### [TEXT UNDER STUDY]
You don’t hear folks talk a lot about population management when they are discussing EHRs. To me this is a key capability and should be central to the decision making process. Sure it great to have all of the clinical information at your physician’s fingertips during the exam room visit. But success in a pay-for-performance world (P4P) requires the care team to be more proactive.
A good EHR should have a worklisting system (or tools to create one) that allows schedulers to see which patients most need to get into the doctor’s office so they can call (or automatically email) them. Patients need to be hounded to get the care they need.
Mr Weider, it is time to get your prostate checked. It isn’t pleasant – but it is a lot better than late stage prostate cancer. This is the kind of care that procrastinators like me really need.
The HL7 EHR-S Functional Model standard has it covered under DC.2.2.2, “Support Consistent Healthcare Management of Patient Groups or Populations.” It has six conformance criteria, one of which says “The system SHALL provide the ability to identify patients eligible for healthcare management protocols based on criteria identified within the protocol”.
Its got to be pushy, in a gentle but unrelenting way.
I’d say that it’s not just success in a pay-for performance world(P4P) that requires this.
In fact, I’d hope that the success of your patients’ health depends on this too.
Too bad money seems to be driving this world.
Population Management requires the ability in import previous history from past EHR systems. Today’s population is much more mobile than previous generations.
Maybe EHR’s need to pump reminders into MYHealthRecord.com or just interface to MyBlog
In Wisconsin the population isn’t all that mobile. At Affinity we hold the relationship between a docyor and patient as the cornerstone of the care process.
Your personal physician should have the information needed to provide you the care that you need.

Stored data:
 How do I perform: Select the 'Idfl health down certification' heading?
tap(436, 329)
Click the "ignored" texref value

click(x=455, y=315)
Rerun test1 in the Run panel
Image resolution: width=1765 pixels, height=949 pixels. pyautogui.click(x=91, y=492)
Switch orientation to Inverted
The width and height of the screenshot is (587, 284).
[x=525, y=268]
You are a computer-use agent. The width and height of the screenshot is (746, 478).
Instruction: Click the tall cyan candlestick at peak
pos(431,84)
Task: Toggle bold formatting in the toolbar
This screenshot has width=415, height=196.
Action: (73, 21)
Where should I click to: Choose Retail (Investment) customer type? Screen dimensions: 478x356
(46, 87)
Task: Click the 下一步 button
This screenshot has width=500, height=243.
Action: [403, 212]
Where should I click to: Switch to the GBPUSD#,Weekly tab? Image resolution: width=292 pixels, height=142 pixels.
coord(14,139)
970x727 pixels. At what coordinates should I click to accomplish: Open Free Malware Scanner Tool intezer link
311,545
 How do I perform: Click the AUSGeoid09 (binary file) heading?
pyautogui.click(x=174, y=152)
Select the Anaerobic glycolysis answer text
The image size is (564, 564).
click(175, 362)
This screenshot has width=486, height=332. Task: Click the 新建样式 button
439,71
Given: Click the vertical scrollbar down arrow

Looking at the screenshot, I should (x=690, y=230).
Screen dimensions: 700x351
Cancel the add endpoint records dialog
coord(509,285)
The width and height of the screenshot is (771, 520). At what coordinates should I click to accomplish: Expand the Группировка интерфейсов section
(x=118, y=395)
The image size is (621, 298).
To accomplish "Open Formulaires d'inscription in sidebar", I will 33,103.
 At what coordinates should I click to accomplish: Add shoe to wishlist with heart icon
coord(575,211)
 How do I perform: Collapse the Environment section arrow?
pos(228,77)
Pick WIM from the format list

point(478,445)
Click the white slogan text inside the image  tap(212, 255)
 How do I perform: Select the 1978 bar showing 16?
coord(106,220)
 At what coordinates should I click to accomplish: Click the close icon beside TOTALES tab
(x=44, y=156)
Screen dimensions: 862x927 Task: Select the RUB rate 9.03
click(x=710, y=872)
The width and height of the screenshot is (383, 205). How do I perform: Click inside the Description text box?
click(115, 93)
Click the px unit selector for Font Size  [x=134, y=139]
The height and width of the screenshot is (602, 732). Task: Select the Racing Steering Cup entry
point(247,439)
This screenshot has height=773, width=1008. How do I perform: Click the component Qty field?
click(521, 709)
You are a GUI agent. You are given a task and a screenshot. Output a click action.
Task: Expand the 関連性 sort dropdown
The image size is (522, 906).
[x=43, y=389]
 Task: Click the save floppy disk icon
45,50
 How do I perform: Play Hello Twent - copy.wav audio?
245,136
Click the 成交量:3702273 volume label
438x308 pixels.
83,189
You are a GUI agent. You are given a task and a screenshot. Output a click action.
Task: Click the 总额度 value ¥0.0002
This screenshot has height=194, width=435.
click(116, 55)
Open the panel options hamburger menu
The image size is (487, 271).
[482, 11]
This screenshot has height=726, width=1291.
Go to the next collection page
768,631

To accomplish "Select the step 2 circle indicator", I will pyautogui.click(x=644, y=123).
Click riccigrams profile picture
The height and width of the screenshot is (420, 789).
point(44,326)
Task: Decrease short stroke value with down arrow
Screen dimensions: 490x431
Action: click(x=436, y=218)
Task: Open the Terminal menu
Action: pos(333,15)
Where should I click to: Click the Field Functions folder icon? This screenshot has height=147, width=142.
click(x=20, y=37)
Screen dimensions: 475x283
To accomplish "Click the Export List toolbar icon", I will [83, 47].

### [WORK ITEM A]
Condense the paragraph of the post on population management in EHRs that begins "The HL7 EHR-S Functional Model standard" into a shorter version that keeps its main facts.
### [WORK ITEM B]
Reproduce the passage of the post on population management in EHRs that begins at the words "The HL7 EHR-S" and stops after "than previous generations.", renaming "unrelenting" as "persistent" throughout.

### [WRITTEN SOLUTION A]
The HL7 EHR-S Functional Model standard addresses this under DC.2.2.2, "Support Consistent Healthcare Management of Patient Groups or Populations." That section has six conformance criteria. One of them requires the system to be able to identify patients eligible for healthcare management protocols, based on criteria set out in the protocol.

### [WRITTEN SOLUTION B]
The HL7 EHR-S Functional Model standard has it covered under DC.2.2.2, “Support Consistent Healthcare Management of Patient Groups or Populations.” It has six conformance criteria, one of which says “The system SHALL provide the ability to identify patients eligible for healthcare management protocols based on criteria identified within the protocol”.
Its got to be pushy, in a gentle but persistent way.
I’d say that it’s not just success in a pay-for performance world(P4P) that requires this.
In fact, I’d hope that the success of your patients’ health depends on this too.
Too bad money seems to be driving this world.
Population Management requires the ability in import previous history from past EHR systems. Today’s population is much more mobile than previous generations.